Work to be completed:
Of the entries below, copy only those lines that contain the word "screenshot".

Data shown:
────────────────────────────────────────

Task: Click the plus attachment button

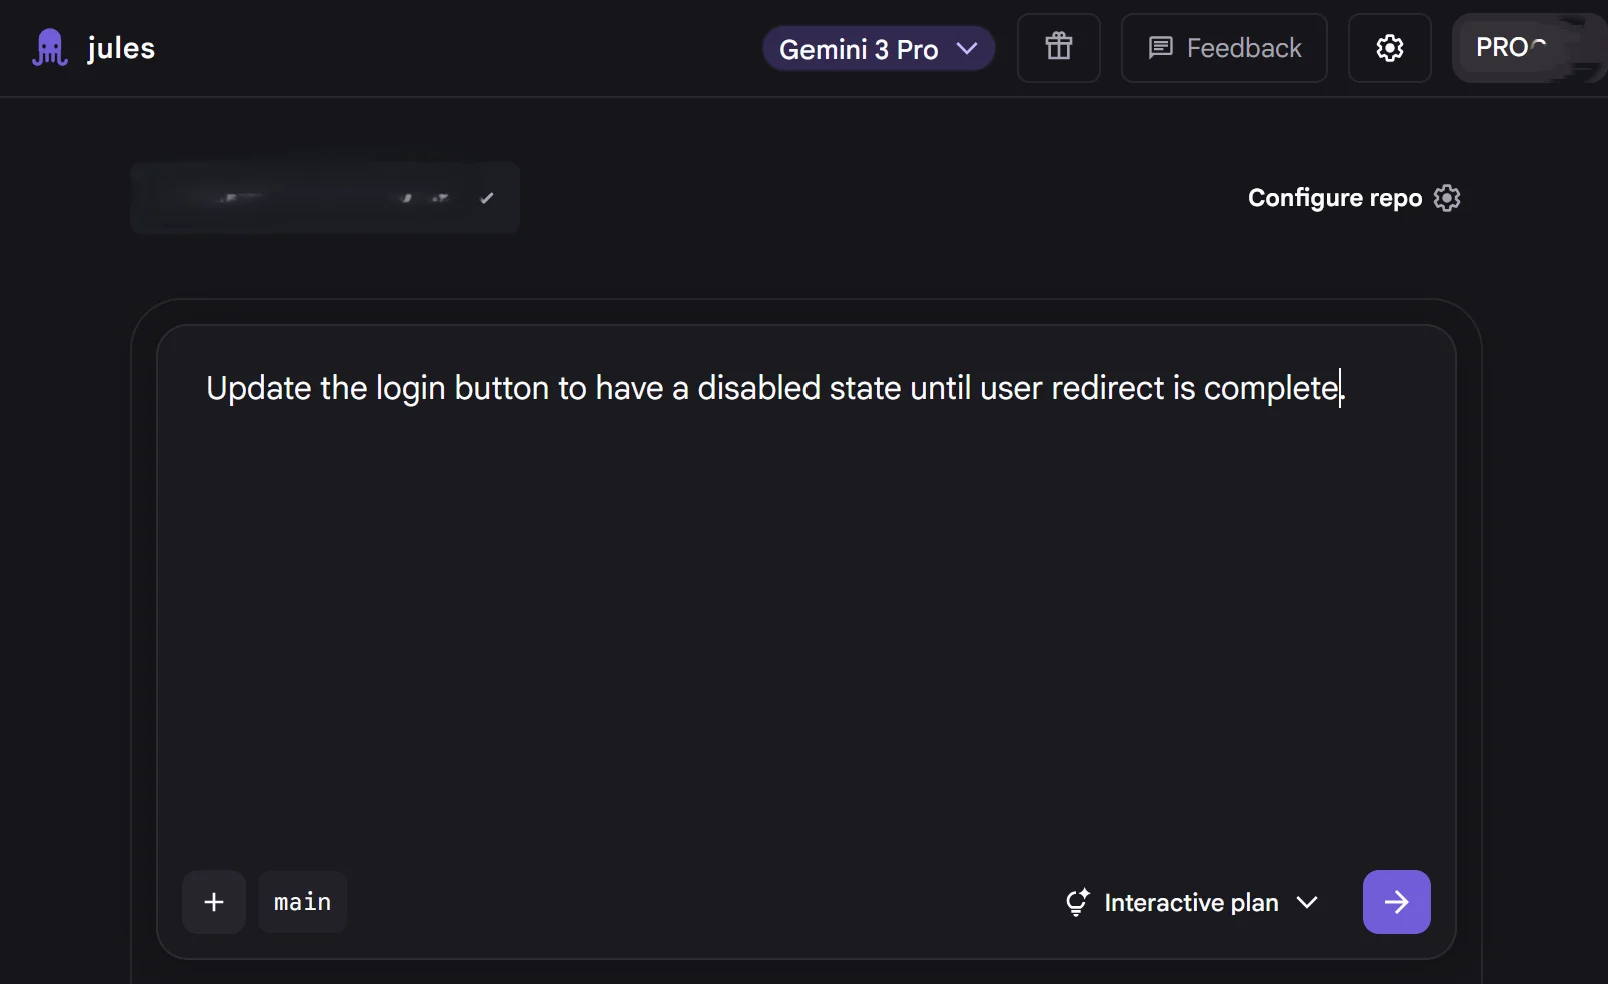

────────────────────────────────────────

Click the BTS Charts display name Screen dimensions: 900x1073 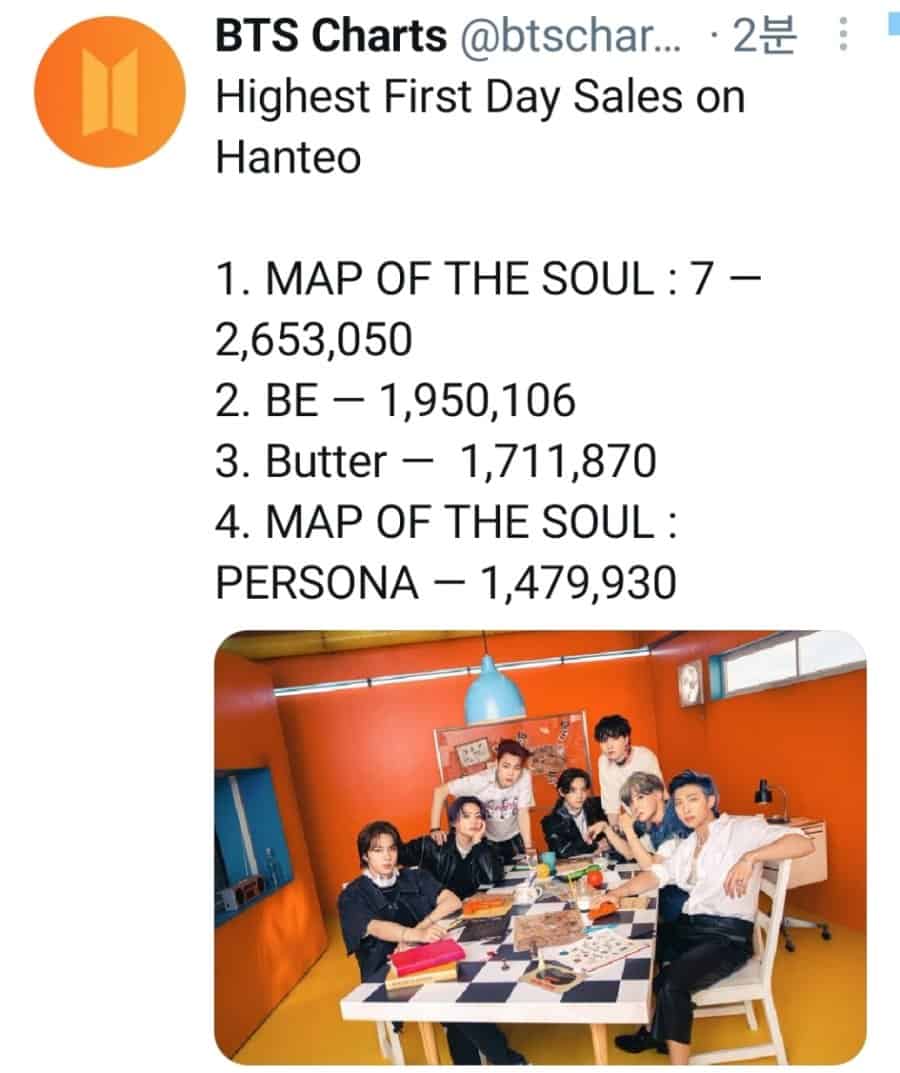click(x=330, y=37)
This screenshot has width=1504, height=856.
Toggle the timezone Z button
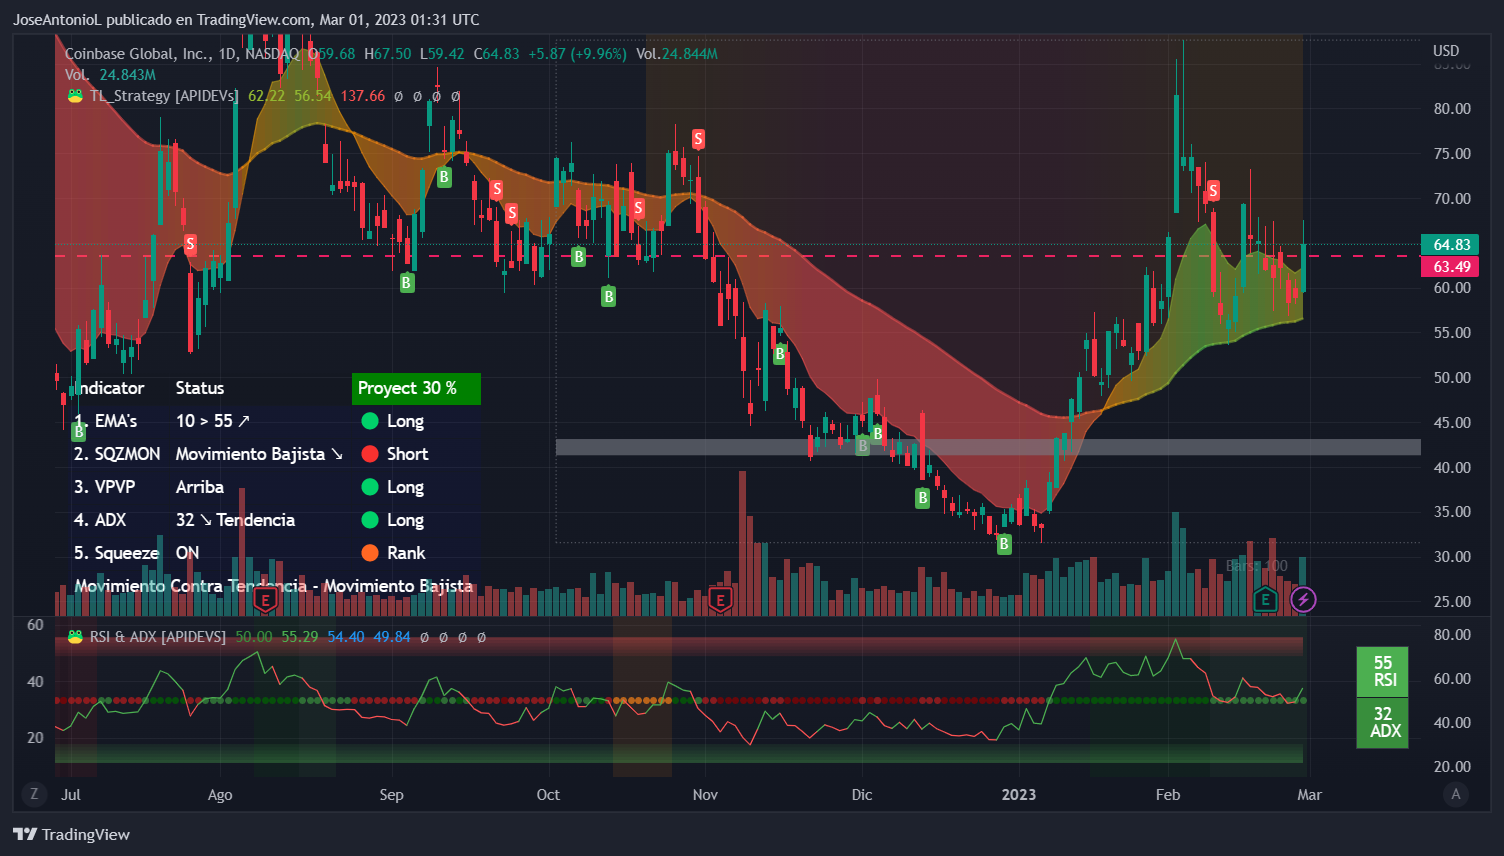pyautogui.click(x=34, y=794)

────────────────────────────────────────

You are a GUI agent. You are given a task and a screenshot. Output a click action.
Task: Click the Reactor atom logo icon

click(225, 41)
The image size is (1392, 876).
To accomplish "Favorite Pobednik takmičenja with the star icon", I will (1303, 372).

────────────────────────────────────────

Expected answer:
This screenshot has width=1504, height=856.
You are a GUI agent. You are given a task and a screenshot. Output a click action.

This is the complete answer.